### Vorliegender Text
◇ ◇ ◇

Der Leitantrag des Parteivorstands der Linken zum Wahlprogramm der Partei „Die Linke“, oder was davon noch übrig ist, ist veröffentlicht. Der Gesundheitsabschnitt umfasst ca. 3 Seiten, von insgesamt 55. Die gesundheitspolitischen Vorstellungen der Partei kann man kurz so zusammenfassen: Mehr Geld im Gesundheitswesen löst alle Probleme, daher soll Geld keine Rolle spielen – und offensichtlich macht man sich im Wahlprogramm daher auch nicht viel Gedanken um das Geld, wenn es um die Gegenfinanzierung der Wünsche geht.
Zur Gesundheit gibt es fünf Abschnitte, beginnend mit einem Grundsatzkapitel „Gesundheit und Pflege: Solidarität statt Wettbewerb“ und vier thematischen Schwerpunkten, der ambulanten Versorgung, der Arzneimittelversorgung, der Pflege und der Drogenpolitik.

◇ ◇ ◇

### Bereitgestellte Auflistung
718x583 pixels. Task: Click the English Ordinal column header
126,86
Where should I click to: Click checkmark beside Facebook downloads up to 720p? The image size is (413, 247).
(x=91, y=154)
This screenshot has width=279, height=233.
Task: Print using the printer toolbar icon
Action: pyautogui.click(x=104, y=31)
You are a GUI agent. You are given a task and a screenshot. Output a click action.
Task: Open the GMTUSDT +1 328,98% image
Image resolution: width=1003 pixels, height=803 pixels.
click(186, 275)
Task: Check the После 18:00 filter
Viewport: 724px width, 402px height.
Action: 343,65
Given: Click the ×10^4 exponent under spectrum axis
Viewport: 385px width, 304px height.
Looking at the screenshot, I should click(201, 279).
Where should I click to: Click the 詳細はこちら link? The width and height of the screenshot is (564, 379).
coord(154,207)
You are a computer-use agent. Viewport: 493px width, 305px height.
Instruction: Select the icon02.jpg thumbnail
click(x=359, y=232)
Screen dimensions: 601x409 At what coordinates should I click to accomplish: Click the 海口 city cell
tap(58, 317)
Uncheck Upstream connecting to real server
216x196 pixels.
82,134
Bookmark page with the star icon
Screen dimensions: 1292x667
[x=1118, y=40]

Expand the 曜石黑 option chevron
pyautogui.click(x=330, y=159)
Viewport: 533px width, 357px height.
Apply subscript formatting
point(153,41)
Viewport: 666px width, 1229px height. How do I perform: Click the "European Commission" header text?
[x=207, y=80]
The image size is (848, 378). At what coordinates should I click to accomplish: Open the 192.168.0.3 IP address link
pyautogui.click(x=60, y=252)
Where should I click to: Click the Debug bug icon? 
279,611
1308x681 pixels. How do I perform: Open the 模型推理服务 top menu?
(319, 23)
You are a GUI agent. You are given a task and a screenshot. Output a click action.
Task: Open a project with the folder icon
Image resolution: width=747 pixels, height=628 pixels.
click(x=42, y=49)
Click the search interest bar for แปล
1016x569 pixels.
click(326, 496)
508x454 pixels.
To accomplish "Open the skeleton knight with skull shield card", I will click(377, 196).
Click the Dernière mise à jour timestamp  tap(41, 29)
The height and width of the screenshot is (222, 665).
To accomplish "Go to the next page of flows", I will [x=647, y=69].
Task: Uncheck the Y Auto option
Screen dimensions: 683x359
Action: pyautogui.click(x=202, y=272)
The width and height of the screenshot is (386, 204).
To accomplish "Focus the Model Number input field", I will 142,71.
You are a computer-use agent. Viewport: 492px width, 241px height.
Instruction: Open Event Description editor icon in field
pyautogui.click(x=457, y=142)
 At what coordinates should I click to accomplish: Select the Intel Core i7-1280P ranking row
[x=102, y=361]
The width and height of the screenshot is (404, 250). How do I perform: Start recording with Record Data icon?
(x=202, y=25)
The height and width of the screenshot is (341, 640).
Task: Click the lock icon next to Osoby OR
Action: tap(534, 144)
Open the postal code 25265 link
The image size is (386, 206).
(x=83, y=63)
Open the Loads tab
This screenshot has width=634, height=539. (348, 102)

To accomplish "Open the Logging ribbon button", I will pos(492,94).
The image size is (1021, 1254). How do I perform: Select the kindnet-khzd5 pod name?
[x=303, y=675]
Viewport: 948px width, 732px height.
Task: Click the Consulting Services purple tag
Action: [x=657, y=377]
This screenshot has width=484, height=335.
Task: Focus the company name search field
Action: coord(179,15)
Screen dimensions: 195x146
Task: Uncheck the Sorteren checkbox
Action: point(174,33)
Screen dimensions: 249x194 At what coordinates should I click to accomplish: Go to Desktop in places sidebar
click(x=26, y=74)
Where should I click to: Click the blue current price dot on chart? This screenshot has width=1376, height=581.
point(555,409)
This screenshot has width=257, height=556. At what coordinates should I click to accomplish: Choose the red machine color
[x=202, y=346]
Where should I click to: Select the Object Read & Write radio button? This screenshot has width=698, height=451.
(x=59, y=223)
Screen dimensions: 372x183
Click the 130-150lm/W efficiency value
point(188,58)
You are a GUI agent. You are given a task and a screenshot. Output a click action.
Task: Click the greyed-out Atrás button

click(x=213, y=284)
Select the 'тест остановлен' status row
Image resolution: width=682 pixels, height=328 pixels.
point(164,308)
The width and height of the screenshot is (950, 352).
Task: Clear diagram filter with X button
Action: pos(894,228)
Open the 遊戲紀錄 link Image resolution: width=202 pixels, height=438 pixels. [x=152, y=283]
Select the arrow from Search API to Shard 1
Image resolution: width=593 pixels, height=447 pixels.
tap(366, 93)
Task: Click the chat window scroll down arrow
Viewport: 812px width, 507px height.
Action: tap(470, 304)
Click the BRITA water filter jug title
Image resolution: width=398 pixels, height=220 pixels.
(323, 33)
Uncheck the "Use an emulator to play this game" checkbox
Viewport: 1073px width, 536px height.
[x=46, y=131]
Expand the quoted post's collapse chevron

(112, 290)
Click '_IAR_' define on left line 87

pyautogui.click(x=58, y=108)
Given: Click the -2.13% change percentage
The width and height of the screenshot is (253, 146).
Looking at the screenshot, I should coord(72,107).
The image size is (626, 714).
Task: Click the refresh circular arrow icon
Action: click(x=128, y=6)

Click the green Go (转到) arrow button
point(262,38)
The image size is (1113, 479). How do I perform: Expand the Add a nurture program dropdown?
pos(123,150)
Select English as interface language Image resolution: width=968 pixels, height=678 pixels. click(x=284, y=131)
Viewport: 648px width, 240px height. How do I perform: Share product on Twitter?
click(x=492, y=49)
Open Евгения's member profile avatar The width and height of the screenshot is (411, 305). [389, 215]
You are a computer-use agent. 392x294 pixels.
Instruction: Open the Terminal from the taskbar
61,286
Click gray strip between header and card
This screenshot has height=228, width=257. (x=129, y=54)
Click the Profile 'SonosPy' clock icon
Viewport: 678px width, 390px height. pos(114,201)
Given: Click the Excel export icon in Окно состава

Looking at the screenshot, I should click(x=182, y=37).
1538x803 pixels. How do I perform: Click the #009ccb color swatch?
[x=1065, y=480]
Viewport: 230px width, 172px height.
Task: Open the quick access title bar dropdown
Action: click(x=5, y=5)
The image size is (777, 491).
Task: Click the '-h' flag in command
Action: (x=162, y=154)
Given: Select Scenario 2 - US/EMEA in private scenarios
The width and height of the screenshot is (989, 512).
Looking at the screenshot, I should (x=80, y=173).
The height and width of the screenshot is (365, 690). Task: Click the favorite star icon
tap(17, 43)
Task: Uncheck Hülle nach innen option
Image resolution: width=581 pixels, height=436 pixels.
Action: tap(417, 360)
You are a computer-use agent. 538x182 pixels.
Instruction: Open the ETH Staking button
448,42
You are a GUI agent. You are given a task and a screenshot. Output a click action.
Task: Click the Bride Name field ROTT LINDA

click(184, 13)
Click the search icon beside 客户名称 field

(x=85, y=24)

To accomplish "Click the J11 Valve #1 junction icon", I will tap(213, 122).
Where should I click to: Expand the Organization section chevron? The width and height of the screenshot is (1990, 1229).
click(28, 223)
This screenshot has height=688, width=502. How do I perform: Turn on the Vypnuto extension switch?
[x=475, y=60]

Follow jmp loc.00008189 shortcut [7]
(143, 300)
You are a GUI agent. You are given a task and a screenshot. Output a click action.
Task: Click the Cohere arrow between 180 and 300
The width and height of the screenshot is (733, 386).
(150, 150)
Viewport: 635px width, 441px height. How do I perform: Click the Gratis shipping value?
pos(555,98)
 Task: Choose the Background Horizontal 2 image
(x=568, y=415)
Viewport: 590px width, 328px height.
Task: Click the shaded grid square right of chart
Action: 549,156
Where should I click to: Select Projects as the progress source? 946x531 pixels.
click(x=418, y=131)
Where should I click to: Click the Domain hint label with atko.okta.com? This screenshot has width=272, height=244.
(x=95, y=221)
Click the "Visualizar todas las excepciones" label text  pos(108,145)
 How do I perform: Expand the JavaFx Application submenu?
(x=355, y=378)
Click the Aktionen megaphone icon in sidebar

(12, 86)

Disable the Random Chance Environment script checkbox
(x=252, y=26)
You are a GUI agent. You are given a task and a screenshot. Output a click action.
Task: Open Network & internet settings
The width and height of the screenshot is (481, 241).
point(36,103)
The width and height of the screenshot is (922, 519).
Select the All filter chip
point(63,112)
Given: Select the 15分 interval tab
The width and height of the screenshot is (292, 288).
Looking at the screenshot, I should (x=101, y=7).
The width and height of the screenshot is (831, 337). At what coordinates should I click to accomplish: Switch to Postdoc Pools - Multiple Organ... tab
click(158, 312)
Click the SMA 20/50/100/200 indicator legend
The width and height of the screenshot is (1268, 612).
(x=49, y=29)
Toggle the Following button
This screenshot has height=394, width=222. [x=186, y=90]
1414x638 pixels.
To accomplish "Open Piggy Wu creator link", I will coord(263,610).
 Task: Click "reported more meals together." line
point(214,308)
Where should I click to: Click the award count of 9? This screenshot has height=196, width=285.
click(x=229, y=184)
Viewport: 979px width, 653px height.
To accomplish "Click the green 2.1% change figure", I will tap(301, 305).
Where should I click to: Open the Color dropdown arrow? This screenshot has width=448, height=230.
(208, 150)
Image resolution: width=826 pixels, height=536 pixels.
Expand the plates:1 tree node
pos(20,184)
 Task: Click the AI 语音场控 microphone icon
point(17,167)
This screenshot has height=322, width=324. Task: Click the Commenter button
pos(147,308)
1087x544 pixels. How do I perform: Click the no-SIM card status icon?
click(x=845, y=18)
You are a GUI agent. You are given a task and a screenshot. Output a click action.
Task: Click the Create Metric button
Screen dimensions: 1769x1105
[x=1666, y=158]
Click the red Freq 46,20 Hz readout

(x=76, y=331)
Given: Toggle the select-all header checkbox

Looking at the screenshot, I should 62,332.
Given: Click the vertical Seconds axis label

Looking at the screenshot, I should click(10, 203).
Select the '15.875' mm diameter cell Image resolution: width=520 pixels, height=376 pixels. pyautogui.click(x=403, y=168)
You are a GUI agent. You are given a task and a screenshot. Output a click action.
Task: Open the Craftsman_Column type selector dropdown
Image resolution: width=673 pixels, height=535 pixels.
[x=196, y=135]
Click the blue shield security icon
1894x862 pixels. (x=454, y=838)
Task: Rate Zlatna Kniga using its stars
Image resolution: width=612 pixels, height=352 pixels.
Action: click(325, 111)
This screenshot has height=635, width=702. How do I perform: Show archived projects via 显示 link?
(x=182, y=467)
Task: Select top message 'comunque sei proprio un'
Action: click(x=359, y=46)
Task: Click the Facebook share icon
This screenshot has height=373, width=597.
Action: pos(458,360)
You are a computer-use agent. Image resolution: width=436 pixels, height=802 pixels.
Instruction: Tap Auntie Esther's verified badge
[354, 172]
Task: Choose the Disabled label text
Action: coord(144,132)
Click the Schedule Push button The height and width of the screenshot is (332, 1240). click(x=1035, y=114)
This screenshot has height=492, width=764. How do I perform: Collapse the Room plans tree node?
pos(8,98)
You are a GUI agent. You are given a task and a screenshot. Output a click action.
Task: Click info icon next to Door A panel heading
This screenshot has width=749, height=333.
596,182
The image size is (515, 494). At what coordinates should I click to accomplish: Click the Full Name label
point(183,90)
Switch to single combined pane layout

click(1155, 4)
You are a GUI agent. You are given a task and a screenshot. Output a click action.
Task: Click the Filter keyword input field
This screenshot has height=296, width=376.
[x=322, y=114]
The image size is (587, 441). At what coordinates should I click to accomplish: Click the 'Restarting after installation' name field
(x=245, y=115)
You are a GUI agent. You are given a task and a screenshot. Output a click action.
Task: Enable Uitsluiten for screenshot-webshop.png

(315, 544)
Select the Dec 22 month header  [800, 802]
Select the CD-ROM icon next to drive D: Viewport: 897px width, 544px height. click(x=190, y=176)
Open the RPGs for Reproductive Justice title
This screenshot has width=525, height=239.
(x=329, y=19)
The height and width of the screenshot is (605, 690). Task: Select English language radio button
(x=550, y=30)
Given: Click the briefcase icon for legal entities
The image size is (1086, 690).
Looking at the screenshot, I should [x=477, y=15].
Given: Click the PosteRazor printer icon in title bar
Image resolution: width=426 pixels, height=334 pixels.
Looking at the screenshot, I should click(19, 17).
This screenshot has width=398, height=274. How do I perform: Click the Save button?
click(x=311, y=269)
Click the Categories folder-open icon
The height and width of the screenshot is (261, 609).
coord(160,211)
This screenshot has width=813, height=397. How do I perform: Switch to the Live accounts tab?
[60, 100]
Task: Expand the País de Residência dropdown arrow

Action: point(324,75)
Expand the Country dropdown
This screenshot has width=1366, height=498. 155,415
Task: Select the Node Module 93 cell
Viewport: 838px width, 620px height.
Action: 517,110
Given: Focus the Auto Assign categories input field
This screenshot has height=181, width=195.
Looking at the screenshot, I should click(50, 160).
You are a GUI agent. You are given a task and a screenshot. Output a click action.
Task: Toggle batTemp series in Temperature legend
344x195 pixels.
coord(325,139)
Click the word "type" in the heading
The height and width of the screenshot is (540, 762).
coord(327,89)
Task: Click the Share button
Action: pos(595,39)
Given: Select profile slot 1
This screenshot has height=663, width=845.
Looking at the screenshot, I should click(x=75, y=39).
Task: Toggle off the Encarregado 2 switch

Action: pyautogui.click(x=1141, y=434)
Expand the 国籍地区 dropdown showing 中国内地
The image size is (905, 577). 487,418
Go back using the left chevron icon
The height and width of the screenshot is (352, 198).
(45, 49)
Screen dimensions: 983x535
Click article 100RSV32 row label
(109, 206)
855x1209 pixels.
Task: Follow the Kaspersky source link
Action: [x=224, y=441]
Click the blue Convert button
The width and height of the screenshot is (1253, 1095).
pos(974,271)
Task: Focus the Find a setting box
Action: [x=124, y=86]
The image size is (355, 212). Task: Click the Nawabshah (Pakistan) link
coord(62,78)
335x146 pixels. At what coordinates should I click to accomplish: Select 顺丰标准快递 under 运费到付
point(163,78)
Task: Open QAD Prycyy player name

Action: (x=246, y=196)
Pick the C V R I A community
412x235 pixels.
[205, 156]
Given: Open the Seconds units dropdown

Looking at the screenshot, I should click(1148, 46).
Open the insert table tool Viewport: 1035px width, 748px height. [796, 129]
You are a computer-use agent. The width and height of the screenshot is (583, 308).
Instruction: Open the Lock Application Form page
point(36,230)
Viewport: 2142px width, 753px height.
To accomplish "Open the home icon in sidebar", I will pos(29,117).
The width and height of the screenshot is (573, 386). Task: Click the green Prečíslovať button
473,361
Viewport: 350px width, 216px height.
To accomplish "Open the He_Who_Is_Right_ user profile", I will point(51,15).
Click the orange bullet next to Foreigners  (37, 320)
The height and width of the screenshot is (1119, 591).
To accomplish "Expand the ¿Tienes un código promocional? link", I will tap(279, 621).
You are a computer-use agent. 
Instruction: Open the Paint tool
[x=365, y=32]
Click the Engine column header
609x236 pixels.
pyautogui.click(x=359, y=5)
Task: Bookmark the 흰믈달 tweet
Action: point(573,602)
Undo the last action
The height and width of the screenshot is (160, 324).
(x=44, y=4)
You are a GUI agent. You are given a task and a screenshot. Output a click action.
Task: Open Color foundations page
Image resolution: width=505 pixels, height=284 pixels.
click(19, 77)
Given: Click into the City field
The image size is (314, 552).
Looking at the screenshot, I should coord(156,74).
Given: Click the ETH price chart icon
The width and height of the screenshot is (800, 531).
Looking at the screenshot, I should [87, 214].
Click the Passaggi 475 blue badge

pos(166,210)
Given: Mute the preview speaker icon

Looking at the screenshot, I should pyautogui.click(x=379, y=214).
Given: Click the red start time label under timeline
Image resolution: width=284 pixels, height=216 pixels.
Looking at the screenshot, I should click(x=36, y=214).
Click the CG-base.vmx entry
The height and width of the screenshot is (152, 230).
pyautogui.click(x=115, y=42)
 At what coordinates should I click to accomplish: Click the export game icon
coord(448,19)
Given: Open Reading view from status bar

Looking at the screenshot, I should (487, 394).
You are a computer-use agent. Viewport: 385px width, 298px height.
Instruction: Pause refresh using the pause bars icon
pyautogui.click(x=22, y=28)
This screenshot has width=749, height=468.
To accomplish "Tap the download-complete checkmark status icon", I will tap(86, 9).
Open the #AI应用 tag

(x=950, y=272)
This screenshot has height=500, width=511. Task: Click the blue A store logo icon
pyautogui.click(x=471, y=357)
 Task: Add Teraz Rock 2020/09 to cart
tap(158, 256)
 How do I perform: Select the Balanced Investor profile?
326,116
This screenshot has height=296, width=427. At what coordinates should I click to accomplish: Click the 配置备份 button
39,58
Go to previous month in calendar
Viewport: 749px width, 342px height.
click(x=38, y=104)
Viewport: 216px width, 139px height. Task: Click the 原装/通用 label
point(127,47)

◇ ◇ ◇

### Deine Aufgaben
(1) Beantworte zum Text über das Wahlprogramm der Linken folgende Fragen:
(a) Wie viele Seiten umfasst der Gesundheitsabschnitt, und wie lang ist der Leitantrag insgesamt?
(b) Welchen Titel trägt das Grundsatzkapitel zur Gesundheit?
(c) Welche vier thematischen Schwerpunkte folgen auf das Grundsatzkapitel?
(2) Führe den Text über die gesundheitspolitischen Pläne der Linken nach seinem letzten Satz weiter.
Die Auflistung spielt hierfür keine Rolle.

### Deine Antworten
(1)
(a) Der Gesundheitsabschnitt umfasst ca. 3 Seiten von insgesamt 55.
(b) Es heißt „Gesundheit und Pflege: Solidarität statt Wettbewerb“.
(c) Die ambulante Versorgung, die Arzneimittelversorgung, die Pflege und die Drogenpolitik.

(2)
Gesundheit und Pflege: Solidarität statt Wettbewerb
Der Einstieg ist finster:
„Beim Zustand des Gesundheitssystems in Deutschland bleibt nur die Hoffnung: Bloß nicht krank werden. Die Arbeitsbedingungen sind eine Katastrophe, als Kassenpatient*in wartet man ewig auf einen Termin – und im Wartezimmer nochmal. Doch eine gute gesundheitliche Versorgung für alle ist keine Utopie, sondern eine Verteilungsfrage. Wir können eine gute Gesundheitsversorgung für alle erreichen, wenn wir mit der Profitorientierung brechen und die Gesundheitsversorgung nach sozialen und medizinischen Kriterien ausrichten.“
Das Gesundheitswesen in Deutschland ist in keinem guten Zustand, aber ob das eine korrekte Zustandsbeschreibung ist? Man kann die Wartezeitenproblematik als Symptom sehen, aber eigentlich liegen die wirklich relevanten Probleme woanders. Davon abgesehen gehört zur Wartezeitproblematik auch der Befund, dass die Zahl der Arztbesuche in Deutschland im internationalen Vergleich besonders hoch ist, das „ewig warten“ also auch ein Gegenbild hat. Eine gute Versorgung wird zudem nicht schon dadurch ermöglicht, dass man mit der „Profitorientierung“ bricht. Jedes Gesundheitssystem braucht Ressourcen, umso mehr, je personalintensiver es ist und je älter die Menschen sind. Deutschland gibt allerdings im internationalen Vergleich schon sehr viel Geld für sein Gesundheitswesen aus: Geht es also um noch mehr Geld oder um einen effizienteren Mitteleinsatz?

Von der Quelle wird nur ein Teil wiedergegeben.